Here's a breakdown of how to approach this, addressing your specific questions:
1. **Dynamic Field/Prefix Catching:**
* **No Explicit "Dynamic Field Type":** The Unified Data Model (UDM) has a fixed schema. You cannot dynamically create new UDM fields based on the key names in the raw log.
* **KV Filter:** The most promising approach for the CEF extension part (which is key-value like) is using the `kv {}` filter in your parser. This filter can parse strings containing key-value pairs.
2. **Parser Logic to Loop/Extract Variable Keys:**
* **Direct Looping on Keys (Limited):** Parsers have a `for` loop construct, but it's typically used for iterating over arrays *extracted* from JSON or split fields. Directly iterating over the *keys* of an arbitrary key-value string within the parser is less straightforward. The `kv {}` filter doesn't inherently loop and create UDM fields dynamically based on key names.
3. **Recommended UDM Strategy for Dynamic Data:**
* **`additional.fields`:** This is the primary place in UDM to store arbitrary key-value pairs that don't fit into the standard UDM schema. It's designed for this exact purpose. You can map your dynamic keys here. This field is a map type.

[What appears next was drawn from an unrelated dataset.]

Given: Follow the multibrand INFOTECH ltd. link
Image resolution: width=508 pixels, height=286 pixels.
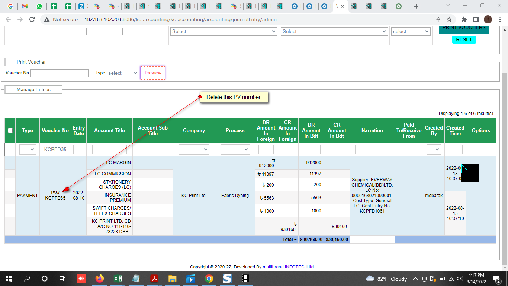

* **`about.labels` / `principal.labels` / `target.labels` etc.:** These are repeated fields of key-value pairs on various UDM nouns. Similar to `additional.fields`, they are suitable for vendor-specific or dynamic attributes.
* **Populating Labels/Additional Fields:** The most straightforward method within the parser is to map all the key-value pairs extracted from the CEF extension into one of these map fields.
* **Example Concept:**
```gcl
filter {
# Extract the CEF extension part into a field named 'extension'
grok {
match => { "message" => ".*CEF:0\\|.*?\\|.*?\\|.*?\\|.*?\\|.*?\\|.*?\\|(?P<extension>.*)" }
}
if [extension] != "" {
# Parse the key-value pairs from the extension field
kv {
source => "extension"
field_split => " " # Keys are separated by spaces
value_split => "=" # Key and value are separated by '='
target => "dynamic_attributes" # Store the result in a temporary field
}
# Merge all extracted key-value pairs into additional.fields
mutate {
merge => { "event.idm.read_only_udm.additional.fields" => "dynamic_attributes" }
}
}
}
```
This configuration will take all the key-value pairs found in the CEF extension string and put them into the `additional.fields` map in the UDM event.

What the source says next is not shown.